# [Work to be completed]
Repeat the records exactly, so that each line matches the original.

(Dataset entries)
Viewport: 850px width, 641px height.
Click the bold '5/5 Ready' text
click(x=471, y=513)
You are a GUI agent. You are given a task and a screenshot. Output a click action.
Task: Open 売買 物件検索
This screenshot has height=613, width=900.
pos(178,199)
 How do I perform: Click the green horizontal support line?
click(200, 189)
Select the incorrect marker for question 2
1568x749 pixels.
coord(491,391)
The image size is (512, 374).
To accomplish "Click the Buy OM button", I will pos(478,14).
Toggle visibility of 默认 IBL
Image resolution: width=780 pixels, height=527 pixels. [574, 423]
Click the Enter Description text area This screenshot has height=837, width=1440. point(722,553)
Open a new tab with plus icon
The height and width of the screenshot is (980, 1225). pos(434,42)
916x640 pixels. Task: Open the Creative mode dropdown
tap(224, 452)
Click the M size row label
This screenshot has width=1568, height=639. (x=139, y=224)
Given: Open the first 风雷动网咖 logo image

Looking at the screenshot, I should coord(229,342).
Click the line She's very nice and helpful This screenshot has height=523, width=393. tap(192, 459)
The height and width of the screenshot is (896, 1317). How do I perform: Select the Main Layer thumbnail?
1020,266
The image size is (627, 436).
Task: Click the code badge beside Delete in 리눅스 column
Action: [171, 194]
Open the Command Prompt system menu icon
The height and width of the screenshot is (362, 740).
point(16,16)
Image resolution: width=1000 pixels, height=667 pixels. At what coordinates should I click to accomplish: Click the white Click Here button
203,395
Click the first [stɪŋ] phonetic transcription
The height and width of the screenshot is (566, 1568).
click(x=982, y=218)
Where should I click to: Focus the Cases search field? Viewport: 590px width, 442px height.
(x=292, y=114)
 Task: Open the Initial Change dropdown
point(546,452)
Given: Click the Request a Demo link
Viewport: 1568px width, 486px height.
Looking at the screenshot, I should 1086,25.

# [Task answer]
Viewport: 850px width, 641px height.
Click the bold '5/5 Ready' text
click(x=471, y=513)
You are a GUI agent. You are given a task and a screenshot. Output a click action.
Task: Open 売買 物件検索
This screenshot has height=613, width=900.
pos(178,199)
 How do I perform: Click the green horizontal support line?
click(200, 189)
Select the incorrect marker for question 2
1568x749 pixels.
coord(491,391)
The image size is (512, 374).
To accomplish "Click the Buy OM button", I will pos(478,14).
Toggle visibility of 默认 IBL
Image resolution: width=780 pixels, height=527 pixels. [574, 423]
Click the Enter Description text area This screenshot has height=837, width=1440. point(722,553)
Open a new tab with plus icon
The height and width of the screenshot is (980, 1225). pos(434,42)
916x640 pixels. Task: Open the Creative mode dropdown
tap(224, 452)
Click the M size row label
This screenshot has width=1568, height=639. (x=139, y=224)
Given: Open the first 风雷动网咖 logo image

Looking at the screenshot, I should coord(229,342).
Click the line She's very nice and helpful This screenshot has height=523, width=393. tap(192, 459)
The height and width of the screenshot is (896, 1317). How do I perform: Select the Main Layer thumbnail?
1020,266
The image size is (627, 436).
Task: Click the code badge beside Delete in 리눅스 column
Action: [171, 194]
Open the Command Prompt system menu icon
The height and width of the screenshot is (362, 740).
point(16,16)
Image resolution: width=1000 pixels, height=667 pixels. At what coordinates should I click to accomplish: Click the white Click Here button
203,395
Click the first [stɪŋ] phonetic transcription
The height and width of the screenshot is (566, 1568).
click(x=982, y=218)
Where should I click to: Focus the Cases search field? Viewport: 590px width, 442px height.
(x=292, y=114)
 Task: Open the Initial Change dropdown
point(546,452)
Given: Click the Request a Demo link
Viewport: 1568px width, 486px height.
Looking at the screenshot, I should 1086,25.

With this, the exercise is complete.